**WHAT YOU NEED TO DO**
Copy out all of the material below word for word, changing nothing.

**EXERCISE INPUTS**
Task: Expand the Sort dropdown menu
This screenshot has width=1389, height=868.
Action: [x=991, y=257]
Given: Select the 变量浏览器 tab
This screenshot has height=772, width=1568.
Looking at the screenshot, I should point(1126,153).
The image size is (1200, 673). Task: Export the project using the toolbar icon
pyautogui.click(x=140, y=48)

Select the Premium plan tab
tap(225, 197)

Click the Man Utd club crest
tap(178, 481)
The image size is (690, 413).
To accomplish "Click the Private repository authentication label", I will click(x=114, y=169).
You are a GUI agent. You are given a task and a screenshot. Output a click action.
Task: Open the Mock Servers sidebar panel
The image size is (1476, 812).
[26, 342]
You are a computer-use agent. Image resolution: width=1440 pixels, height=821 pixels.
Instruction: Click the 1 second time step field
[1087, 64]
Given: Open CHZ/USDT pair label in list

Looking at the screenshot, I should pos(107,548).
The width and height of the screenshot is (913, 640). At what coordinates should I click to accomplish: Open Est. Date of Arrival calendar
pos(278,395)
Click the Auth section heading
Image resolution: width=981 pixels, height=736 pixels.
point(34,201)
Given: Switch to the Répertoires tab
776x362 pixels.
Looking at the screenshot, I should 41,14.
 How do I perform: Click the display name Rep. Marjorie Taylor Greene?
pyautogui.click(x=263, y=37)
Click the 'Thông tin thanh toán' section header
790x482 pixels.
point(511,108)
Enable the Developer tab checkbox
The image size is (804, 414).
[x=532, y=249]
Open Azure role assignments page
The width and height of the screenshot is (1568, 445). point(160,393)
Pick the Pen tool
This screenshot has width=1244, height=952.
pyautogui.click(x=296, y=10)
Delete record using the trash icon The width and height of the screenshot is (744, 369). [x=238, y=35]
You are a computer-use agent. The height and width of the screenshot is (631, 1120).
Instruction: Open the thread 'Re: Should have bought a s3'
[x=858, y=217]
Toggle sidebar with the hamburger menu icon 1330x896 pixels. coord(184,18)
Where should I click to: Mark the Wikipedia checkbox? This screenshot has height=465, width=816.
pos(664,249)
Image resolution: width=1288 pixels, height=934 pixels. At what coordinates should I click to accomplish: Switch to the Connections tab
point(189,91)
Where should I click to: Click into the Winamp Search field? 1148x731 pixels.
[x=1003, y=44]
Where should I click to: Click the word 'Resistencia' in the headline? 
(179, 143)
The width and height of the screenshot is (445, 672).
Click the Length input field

**RESULT OF THE EXERCISE**
Task: Expand the Sort dropdown menu
This screenshot has width=1389, height=868.
Action: [x=991, y=257]
Given: Select the 变量浏览器 tab
This screenshot has height=772, width=1568.
Looking at the screenshot, I should point(1126,153).
The image size is (1200, 673). Task: Export the project using the toolbar icon
pyautogui.click(x=140, y=48)

Select the Premium plan tab
tap(225, 197)

Click the Man Utd club crest
tap(178, 481)
The image size is (690, 413).
To accomplish "Click the Private repository authentication label", I will click(x=114, y=169).
You are a GUI agent. You are given a task and a screenshot. Output a click action.
Task: Open the Mock Servers sidebar panel
The image size is (1476, 812).
[26, 342]
You are a computer-use agent. Image resolution: width=1440 pixels, height=821 pixels.
Instruction: Click the 1 second time step field
[1087, 64]
Given: Open CHZ/USDT pair label in list

Looking at the screenshot, I should pos(107,548).
The width and height of the screenshot is (913, 640). At what coordinates should I click to accomplish: Open Est. Date of Arrival calendar
pos(278,395)
Click the Auth section heading
Image resolution: width=981 pixels, height=736 pixels.
point(34,201)
Given: Switch to the Répertoires tab
776x362 pixels.
Looking at the screenshot, I should 41,14.
 How do I perform: Click the display name Rep. Marjorie Taylor Greene?
pyautogui.click(x=263, y=37)
Click the 'Thông tin thanh toán' section header
790x482 pixels.
point(511,108)
Enable the Developer tab checkbox
The image size is (804, 414).
[x=532, y=249]
Open Azure role assignments page
The width and height of the screenshot is (1568, 445). point(160,393)
Pick the Pen tool
This screenshot has width=1244, height=952.
pyautogui.click(x=296, y=10)
Delete record using the trash icon The width and height of the screenshot is (744, 369). [x=238, y=35]
You are a computer-use agent. The height and width of the screenshot is (631, 1120).
Instruction: Open the thread 'Re: Should have bought a s3'
[x=858, y=217]
Toggle sidebar with the hamburger menu icon 1330x896 pixels. coord(184,18)
Where should I click to: Mark the Wikipedia checkbox? This screenshot has height=465, width=816.
pos(664,249)
Image resolution: width=1288 pixels, height=934 pixels. At what coordinates should I click to accomplish: Switch to the Connections tab
point(189,91)
Where should I click to: Click into the Winamp Search field? 1148x731 pixels.
[x=1003, y=44]
Where should I click to: Click the word 'Resistencia' in the headline? 
(179, 143)
The width and height of the screenshot is (445, 672).
Click the Length input field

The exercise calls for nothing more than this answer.